I’d go even further and say I wish my whole development stack had a switch I can use to say “I’m not done iterating on this idea yet, cool it with the warnings.”

Unused imports, I’m looking at you… stop bitching that I’m not using this import line simply because I commented out the line that uses it in order to test something.

Stop complaining about dead code just because I haven’t finished wiring it up yet, I just want to unit test it before I go that far.

Stop complaining about unreachable code because I put a quick early return line in this function so that I could mock it to chase down this other bug. I’ll get around to fixing it later, I’m trying to think!

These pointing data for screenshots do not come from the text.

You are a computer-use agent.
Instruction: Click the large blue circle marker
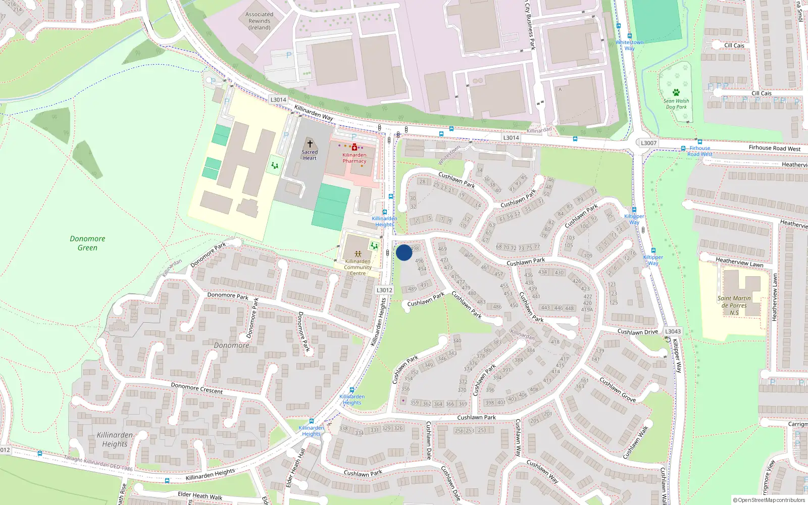404,252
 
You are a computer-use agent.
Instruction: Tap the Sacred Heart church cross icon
310,144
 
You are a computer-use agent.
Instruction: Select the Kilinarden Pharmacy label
354,158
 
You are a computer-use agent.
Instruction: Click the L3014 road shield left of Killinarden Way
278,99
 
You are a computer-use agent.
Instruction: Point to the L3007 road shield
649,143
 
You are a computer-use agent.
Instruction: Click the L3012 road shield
384,290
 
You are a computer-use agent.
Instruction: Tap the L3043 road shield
673,331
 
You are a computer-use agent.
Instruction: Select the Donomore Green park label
87,243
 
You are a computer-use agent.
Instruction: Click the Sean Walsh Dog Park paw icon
676,92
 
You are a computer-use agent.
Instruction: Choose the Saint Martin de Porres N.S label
734,305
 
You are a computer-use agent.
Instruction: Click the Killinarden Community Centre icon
358,254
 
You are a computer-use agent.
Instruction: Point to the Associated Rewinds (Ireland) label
259,21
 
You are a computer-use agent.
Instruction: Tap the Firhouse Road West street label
774,148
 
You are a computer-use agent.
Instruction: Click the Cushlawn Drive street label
637,332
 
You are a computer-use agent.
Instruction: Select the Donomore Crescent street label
196,388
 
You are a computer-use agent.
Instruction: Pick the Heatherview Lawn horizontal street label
739,262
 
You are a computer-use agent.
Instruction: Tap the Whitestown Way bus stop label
629,45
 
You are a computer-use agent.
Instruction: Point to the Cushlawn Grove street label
618,389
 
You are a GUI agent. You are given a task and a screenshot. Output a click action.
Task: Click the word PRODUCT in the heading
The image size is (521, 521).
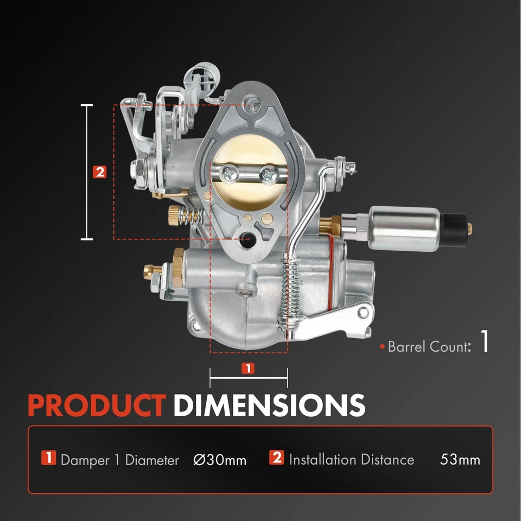click(97, 405)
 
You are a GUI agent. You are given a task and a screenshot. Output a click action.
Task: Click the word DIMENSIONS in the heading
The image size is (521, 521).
click(269, 405)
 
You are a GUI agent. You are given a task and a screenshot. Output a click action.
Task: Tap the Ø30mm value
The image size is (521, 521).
click(220, 460)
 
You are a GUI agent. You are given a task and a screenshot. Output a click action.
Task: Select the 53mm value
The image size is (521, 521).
click(460, 460)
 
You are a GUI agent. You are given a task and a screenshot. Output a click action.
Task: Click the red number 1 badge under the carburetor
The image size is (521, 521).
click(247, 368)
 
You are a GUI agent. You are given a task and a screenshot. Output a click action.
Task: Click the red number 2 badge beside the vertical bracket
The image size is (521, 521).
click(99, 172)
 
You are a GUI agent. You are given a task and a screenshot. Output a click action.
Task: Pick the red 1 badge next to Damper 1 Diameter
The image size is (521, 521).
click(49, 458)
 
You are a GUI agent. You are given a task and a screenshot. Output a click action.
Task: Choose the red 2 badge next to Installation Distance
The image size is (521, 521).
click(277, 458)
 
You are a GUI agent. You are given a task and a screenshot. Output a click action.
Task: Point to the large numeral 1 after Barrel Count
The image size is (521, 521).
click(485, 343)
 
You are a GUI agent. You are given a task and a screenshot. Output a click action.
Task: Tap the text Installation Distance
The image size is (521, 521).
click(351, 460)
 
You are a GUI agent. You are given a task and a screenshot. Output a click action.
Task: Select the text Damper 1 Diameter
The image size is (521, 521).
click(119, 460)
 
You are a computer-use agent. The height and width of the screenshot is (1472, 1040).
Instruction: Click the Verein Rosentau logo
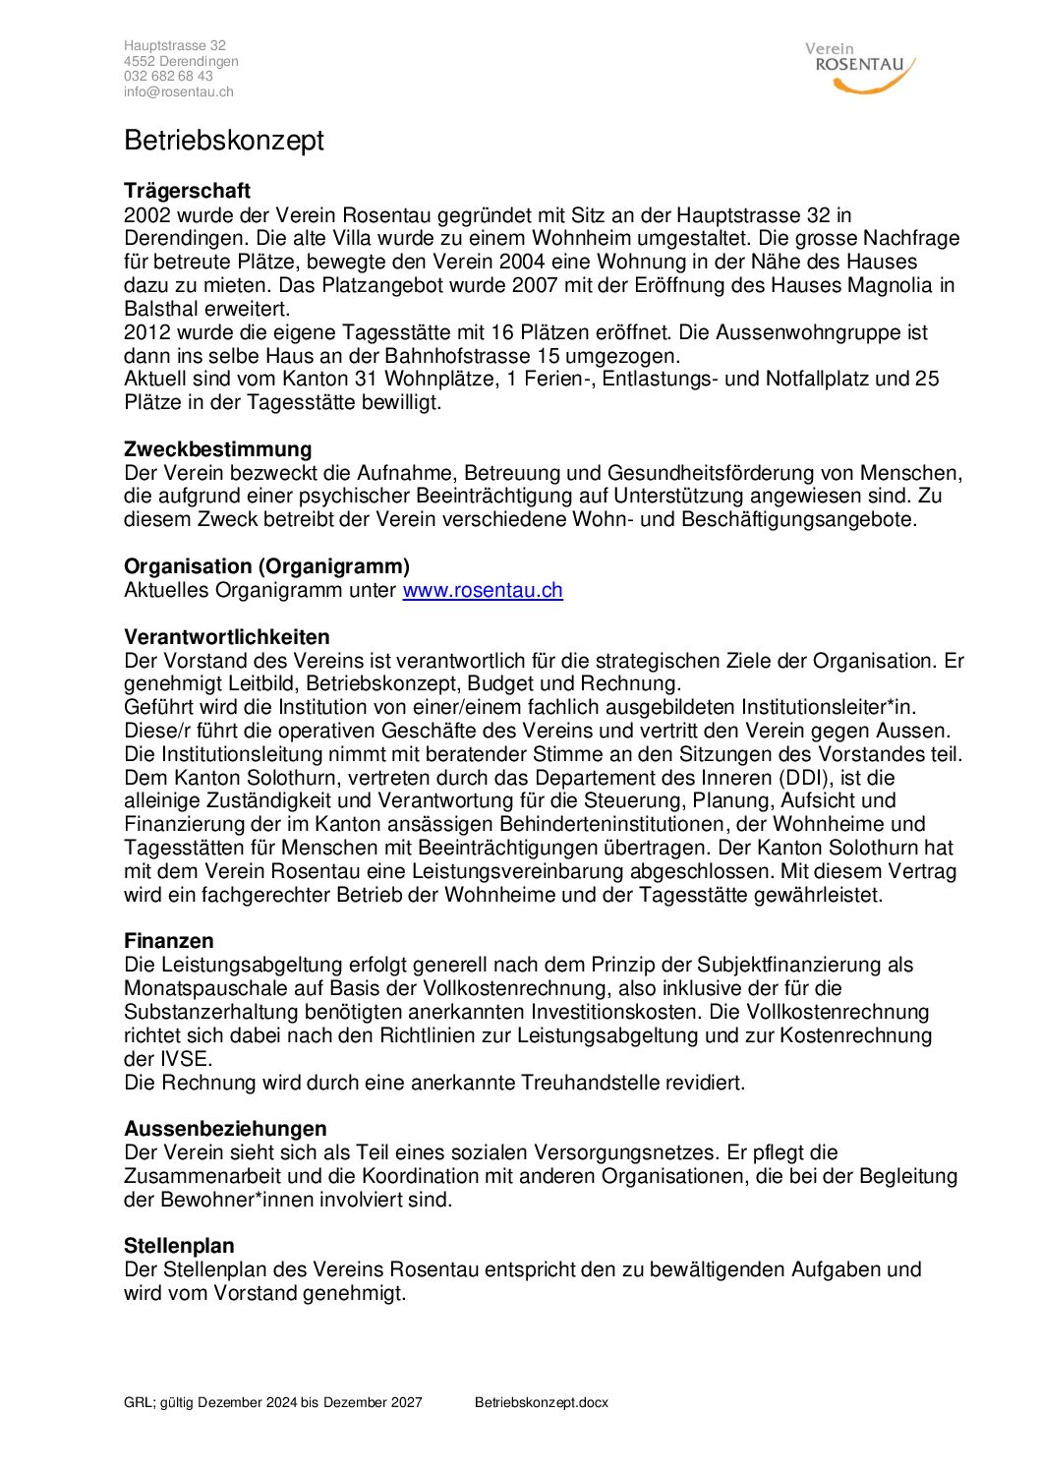pos(860,67)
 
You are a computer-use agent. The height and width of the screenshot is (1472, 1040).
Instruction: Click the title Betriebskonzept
pos(224,141)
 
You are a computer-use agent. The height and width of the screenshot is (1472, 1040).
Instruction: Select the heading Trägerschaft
pos(187,191)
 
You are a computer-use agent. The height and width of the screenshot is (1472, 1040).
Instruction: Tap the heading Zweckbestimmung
pos(217,449)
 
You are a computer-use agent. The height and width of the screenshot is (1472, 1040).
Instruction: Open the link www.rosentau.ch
pos(483,590)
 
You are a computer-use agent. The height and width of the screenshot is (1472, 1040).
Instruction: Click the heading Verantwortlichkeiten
pos(226,637)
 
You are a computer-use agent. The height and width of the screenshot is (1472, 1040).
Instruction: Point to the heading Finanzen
pos(168,941)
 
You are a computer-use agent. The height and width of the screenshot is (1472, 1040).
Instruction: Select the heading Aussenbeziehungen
pos(225,1129)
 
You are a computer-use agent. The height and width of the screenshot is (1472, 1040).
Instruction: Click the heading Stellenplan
pos(179,1246)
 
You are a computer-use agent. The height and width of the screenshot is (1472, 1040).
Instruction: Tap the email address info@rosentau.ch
pos(178,92)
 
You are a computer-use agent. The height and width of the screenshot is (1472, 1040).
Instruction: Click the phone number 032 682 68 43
pos(168,77)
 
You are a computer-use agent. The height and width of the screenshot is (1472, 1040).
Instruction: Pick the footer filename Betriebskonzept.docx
pos(541,1402)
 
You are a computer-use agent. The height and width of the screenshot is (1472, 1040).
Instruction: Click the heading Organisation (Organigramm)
pos(266,566)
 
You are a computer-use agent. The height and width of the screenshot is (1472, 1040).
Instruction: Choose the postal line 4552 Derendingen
pos(181,61)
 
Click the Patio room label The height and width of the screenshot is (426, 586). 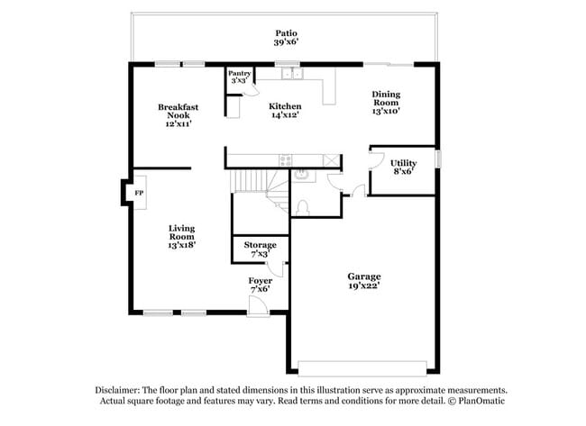[286, 37]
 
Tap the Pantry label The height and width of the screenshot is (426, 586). [239, 77]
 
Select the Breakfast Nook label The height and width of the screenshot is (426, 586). [178, 115]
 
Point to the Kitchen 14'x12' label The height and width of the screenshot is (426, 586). [286, 111]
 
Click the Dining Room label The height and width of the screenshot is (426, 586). [386, 103]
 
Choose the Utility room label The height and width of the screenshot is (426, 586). [403, 167]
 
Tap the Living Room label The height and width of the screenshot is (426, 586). [181, 236]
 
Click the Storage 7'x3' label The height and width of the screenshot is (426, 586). [260, 249]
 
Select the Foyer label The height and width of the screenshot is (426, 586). [261, 285]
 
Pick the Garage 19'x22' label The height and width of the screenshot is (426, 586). [364, 281]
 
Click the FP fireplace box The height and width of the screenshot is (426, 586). [140, 194]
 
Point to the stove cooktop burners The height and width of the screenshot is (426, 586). [286, 160]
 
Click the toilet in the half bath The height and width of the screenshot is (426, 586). [303, 207]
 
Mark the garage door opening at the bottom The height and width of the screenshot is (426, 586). [362, 367]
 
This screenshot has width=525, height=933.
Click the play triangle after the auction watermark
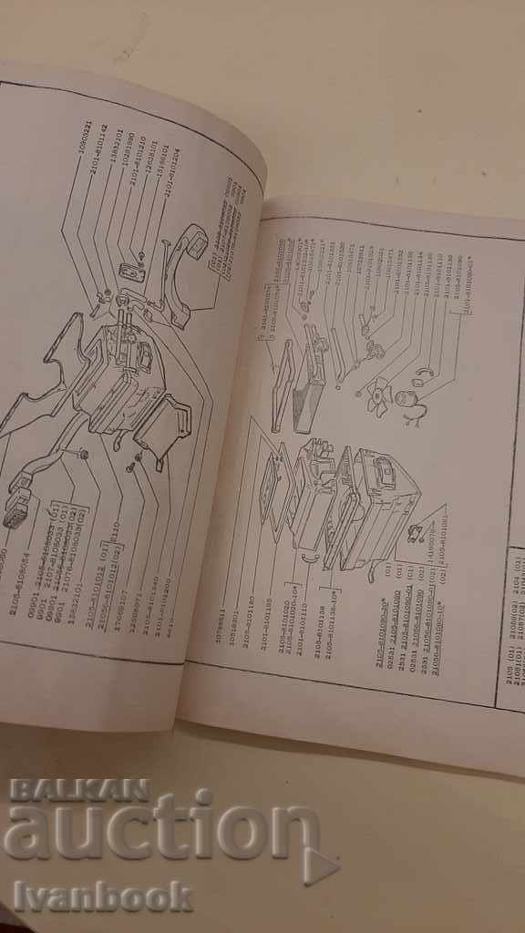320,866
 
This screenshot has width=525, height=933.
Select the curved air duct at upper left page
187,273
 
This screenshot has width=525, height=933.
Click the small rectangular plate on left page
129,275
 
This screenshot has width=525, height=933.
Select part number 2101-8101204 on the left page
169,173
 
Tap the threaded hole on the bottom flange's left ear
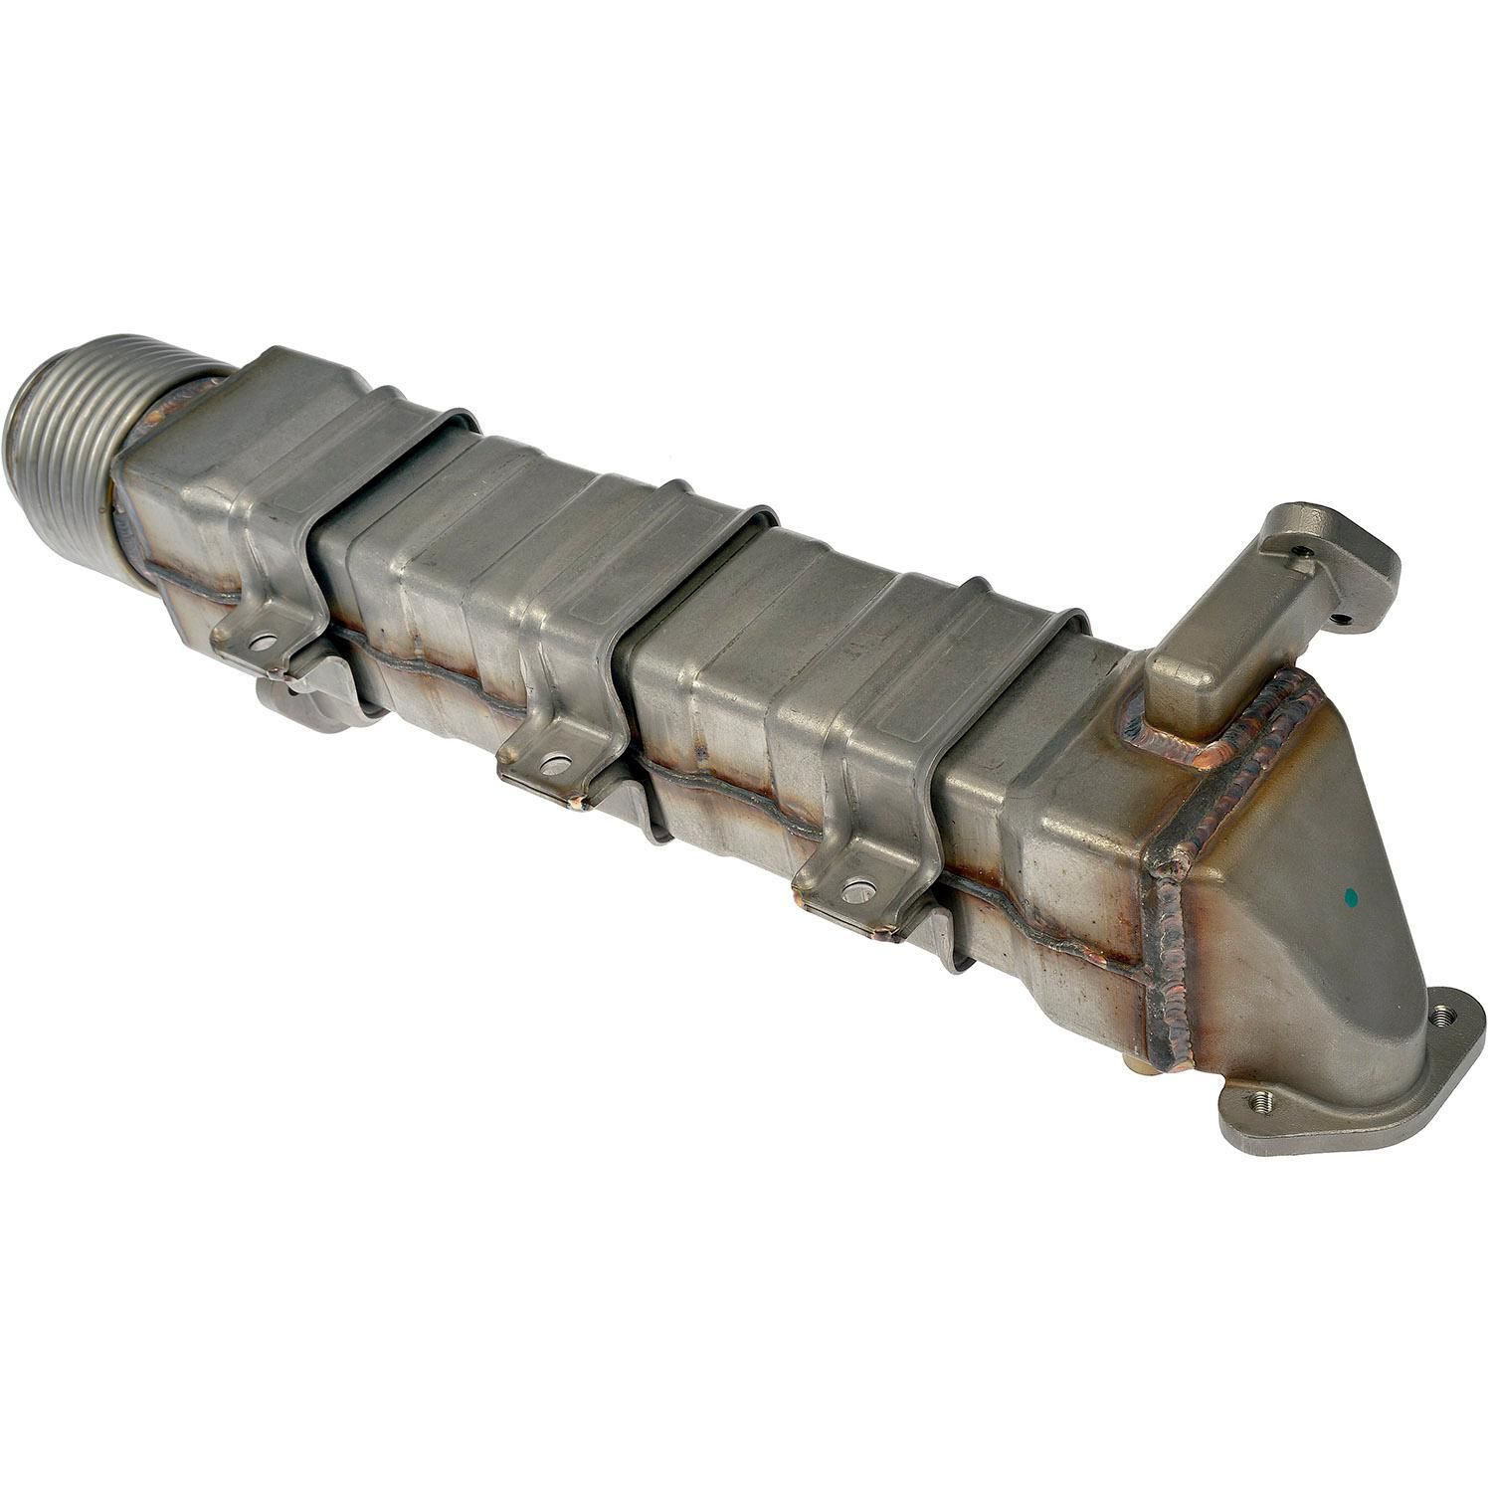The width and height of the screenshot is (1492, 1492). click(1263, 1101)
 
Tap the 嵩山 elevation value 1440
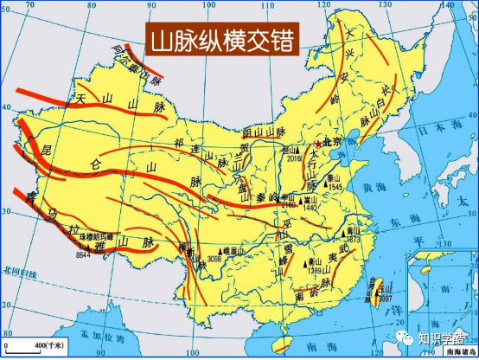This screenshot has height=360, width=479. [310, 209]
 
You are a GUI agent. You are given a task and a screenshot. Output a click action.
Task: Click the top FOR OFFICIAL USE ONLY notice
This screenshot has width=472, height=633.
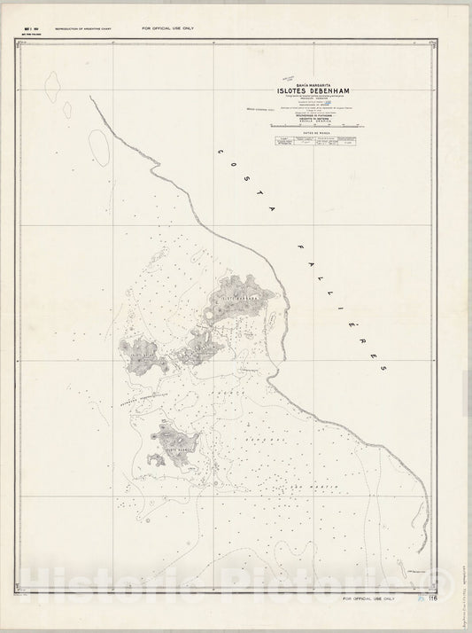tap(167, 28)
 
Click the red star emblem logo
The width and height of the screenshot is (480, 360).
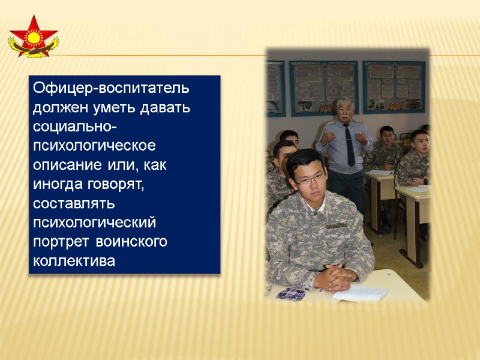(x=33, y=37)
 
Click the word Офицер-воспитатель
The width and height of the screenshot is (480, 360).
(x=111, y=88)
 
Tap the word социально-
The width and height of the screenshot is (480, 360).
(x=75, y=128)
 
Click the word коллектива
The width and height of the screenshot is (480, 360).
(x=73, y=261)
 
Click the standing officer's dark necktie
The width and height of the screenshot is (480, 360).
(x=349, y=145)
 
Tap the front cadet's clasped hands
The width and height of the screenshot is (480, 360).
(x=336, y=277)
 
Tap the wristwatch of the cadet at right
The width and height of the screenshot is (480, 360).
(x=424, y=179)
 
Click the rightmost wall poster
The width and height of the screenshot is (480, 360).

In rust I can go to lib.rs somewhere and #![allow(unused_imports,dead_code,etc)] and then remember to drop it by the time I get the branch ready for review, but that’s more cumbersome than it ought to be. My whole IDE/build/other tooling should have a universal understanding of “this is a work in progress please let me express my thoughts with minimal obstructions” mode.

On the other hand, I can't count how many times I've written some code like

    let iteration_1_id = 10;
    dostuff(iteration_1_id);
    let iteration_2_id = 11; // warning, unused variable!!
    dostuff(iteration_1_id);

and then spent 10 minutes debugging why iteration_2 wasn't working, when it would have been resolved instantly if I had paid attention to the warnings.